START Record excerpts

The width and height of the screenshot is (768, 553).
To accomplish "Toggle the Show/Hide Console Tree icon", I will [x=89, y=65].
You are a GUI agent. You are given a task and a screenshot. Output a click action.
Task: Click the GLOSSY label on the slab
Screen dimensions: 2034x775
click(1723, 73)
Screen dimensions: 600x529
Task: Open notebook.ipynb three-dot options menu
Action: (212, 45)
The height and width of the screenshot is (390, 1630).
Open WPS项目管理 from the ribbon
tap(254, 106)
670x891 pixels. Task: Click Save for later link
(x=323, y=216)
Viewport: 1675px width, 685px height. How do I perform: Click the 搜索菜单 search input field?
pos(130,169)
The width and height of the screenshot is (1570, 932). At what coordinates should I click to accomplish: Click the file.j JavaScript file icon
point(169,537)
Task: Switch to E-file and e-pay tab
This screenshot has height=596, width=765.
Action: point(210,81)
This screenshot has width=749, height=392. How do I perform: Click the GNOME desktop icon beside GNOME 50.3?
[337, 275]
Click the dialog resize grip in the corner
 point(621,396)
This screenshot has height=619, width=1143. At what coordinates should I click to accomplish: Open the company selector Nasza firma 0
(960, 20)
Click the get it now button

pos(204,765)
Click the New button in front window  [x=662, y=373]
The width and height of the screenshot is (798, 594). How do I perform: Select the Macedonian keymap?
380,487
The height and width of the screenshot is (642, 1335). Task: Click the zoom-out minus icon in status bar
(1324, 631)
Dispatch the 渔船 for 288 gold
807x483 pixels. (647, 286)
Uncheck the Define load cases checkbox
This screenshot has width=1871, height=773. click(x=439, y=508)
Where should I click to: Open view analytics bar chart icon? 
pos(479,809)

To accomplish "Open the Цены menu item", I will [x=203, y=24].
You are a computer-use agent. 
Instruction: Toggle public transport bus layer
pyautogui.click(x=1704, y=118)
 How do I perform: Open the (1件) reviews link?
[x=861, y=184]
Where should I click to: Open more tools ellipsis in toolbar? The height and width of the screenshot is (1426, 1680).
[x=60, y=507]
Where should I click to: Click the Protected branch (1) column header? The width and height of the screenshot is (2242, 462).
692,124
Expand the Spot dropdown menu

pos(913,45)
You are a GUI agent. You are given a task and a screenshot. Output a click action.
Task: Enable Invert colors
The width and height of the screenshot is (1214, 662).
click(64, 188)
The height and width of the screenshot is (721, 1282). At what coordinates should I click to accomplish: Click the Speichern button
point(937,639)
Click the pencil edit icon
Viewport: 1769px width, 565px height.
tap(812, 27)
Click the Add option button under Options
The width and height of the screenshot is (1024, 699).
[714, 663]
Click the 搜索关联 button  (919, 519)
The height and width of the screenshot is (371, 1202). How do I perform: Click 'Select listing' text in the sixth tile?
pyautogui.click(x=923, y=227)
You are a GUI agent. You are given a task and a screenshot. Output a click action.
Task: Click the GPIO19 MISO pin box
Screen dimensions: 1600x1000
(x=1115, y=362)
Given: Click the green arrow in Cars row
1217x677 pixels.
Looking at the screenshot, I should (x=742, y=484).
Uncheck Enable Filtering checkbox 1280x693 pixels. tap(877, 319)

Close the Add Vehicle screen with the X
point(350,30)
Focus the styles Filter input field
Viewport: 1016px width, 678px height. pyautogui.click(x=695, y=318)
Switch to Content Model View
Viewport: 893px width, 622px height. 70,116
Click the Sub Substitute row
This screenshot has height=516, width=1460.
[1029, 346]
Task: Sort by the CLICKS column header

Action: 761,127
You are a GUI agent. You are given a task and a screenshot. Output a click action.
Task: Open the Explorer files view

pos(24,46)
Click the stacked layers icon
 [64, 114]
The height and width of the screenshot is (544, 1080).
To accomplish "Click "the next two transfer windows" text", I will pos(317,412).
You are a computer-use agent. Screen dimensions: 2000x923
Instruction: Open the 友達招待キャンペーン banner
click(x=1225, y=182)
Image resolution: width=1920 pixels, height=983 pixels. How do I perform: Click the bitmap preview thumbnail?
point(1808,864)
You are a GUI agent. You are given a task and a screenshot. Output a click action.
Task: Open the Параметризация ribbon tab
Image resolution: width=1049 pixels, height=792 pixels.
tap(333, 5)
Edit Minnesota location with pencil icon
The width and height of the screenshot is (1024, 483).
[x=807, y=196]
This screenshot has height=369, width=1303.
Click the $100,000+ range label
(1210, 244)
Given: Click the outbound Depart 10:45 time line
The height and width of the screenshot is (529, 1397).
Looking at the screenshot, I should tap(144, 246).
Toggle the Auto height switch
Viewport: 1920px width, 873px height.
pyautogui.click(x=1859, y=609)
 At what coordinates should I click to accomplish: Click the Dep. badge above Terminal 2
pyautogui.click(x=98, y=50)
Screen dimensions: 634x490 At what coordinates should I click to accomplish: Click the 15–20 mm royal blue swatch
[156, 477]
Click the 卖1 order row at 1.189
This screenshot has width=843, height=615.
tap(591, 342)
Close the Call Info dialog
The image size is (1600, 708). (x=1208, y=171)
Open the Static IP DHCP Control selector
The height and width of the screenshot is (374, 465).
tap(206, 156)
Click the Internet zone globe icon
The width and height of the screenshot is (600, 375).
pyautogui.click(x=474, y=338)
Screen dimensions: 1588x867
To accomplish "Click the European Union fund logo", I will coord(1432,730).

END Record excerpts

> The task:
Could you restate word for word the lines above from the one containing "Close the Add Vehicle screen with the X" through the one containing "Click the 卖1 order row at 1.189", both included, and nothing else?

> Your response:
Close the Add Vehicle screen with the X
point(350,30)
Focus the styles Filter input field
Viewport: 1016px width, 678px height. pyautogui.click(x=695, y=318)
Switch to Content Model View
Viewport: 893px width, 622px height. 70,116
Click the Sub Substitute row
This screenshot has height=516, width=1460.
[1029, 346]
Task: Sort by the CLICKS column header

Action: 761,127
You are a GUI agent. You are given a task and a screenshot. Output a click action.
Task: Open the Explorer files view

pos(24,46)
Click the stacked layers icon
 [64, 114]
The height and width of the screenshot is (544, 1080).
To accomplish "Click "the next two transfer windows" text", I will pos(317,412).
You are a computer-use agent. Screen dimensions: 2000x923
Instruction: Open the 友達招待キャンペーン banner
click(x=1225, y=182)
Image resolution: width=1920 pixels, height=983 pixels. How do I perform: Click the bitmap preview thumbnail?
point(1808,864)
You are a GUI agent. You are given a task and a screenshot. Output a click action.
Task: Open the Параметризация ribbon tab
Image resolution: width=1049 pixels, height=792 pixels.
tap(333, 5)
Edit Minnesota location with pencil icon
The width and height of the screenshot is (1024, 483).
[x=807, y=196]
This screenshot has height=369, width=1303.
Click the $100,000+ range label
(1210, 244)
Given: Click the outbound Depart 10:45 time line
The height and width of the screenshot is (529, 1397).
Looking at the screenshot, I should tap(144, 246).
Toggle the Auto height switch
Viewport: 1920px width, 873px height.
pyautogui.click(x=1859, y=609)
 At what coordinates should I click to accomplish: Click the Dep. badge above Terminal 2
pyautogui.click(x=98, y=50)
Screen dimensions: 634x490 At what coordinates should I click to accomplish: Click the 15–20 mm royal blue swatch
[156, 477]
Click the 卖1 order row at 1.189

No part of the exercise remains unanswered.